Marsha Blackburn and Cynthia Lummis, two senators from the United States, have proposed an amendment to the Cybersecurity Information Sharing Act of 2015 that, if passed, would make it possible for companies dealing in crypto assets and distributed ledger technology (DLT) to communicate with government agencies about potential cybersecurity risks.
The senators proposal would be renamed the Cryptocurrency Cybersecurity Information Sharing Act if it were to get approval, and it would give cryptocurrency companies the ability to notify government authorities of a data breach, ransomware attack, or network damage in order to receive aid.

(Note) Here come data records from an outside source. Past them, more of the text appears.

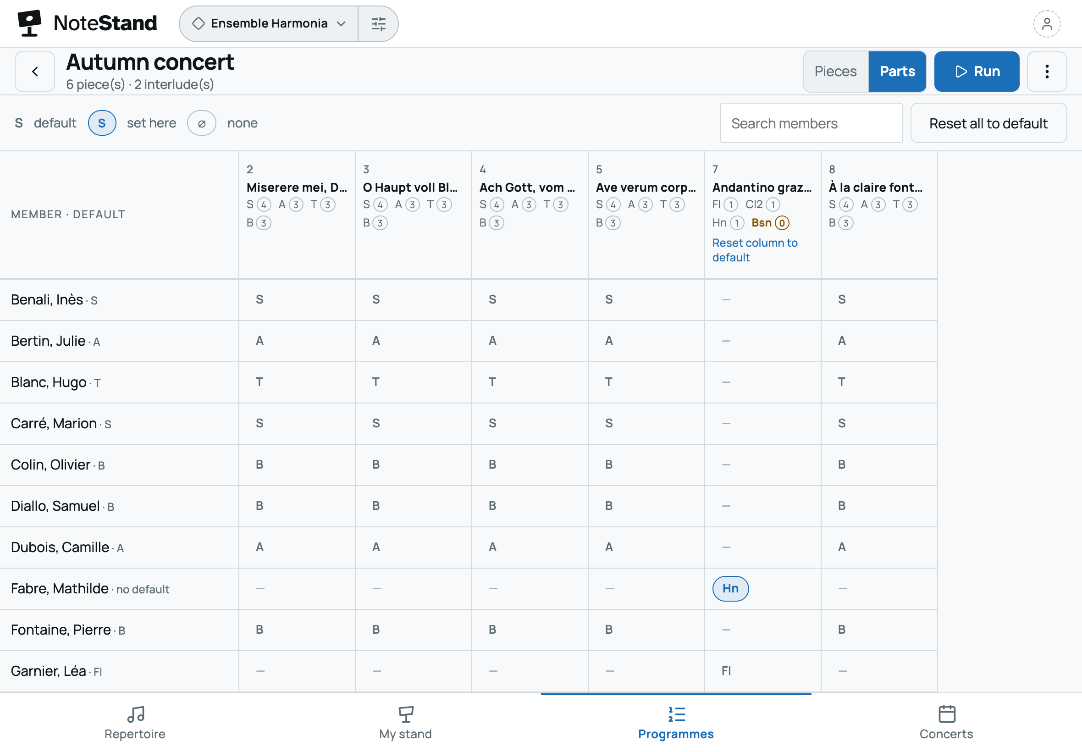The image size is (1082, 752).
Task: Open the filter sliders settings icon
Action: pos(378,24)
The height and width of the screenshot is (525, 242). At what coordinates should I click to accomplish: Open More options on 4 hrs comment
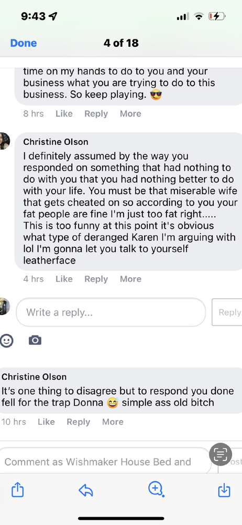pos(131,279)
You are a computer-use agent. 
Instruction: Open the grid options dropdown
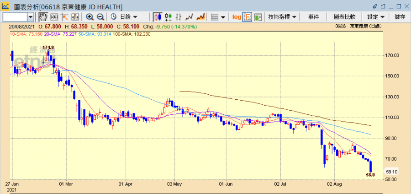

Also, government organisations like the Financial Crimes Enforcement Network and the Cybersecurity and Infrastructure Security Agency will be able to enforce laws and regulations that cryptocurrency companies must comply with in order to protect themselves from any cyberattacks.
Crypto companies are required to report such cyber attacks
The Cybersecurity and Infrastructure Protection Act of 2015 was passed with the intention of establishing a robust cybersecurity network that would draw its database from organisations located at the federal, state, and private levels and give information to fight cyber-attacks.
The number of ransomware assaults on cryptocurrency networks is substantial, and the government of the United States is eager to tackle these crimes by introducing new laws and regulations.
According to a study published by the Federal Bureau of Investigation (FBI), the Internet Crime Complaint Center (IC3) section of the FBI received 34,202 complaints in 2021 about the usage of various types of cryptocurrencies, such as Bitcoin, Ethereum, Litecoin, or Ripple.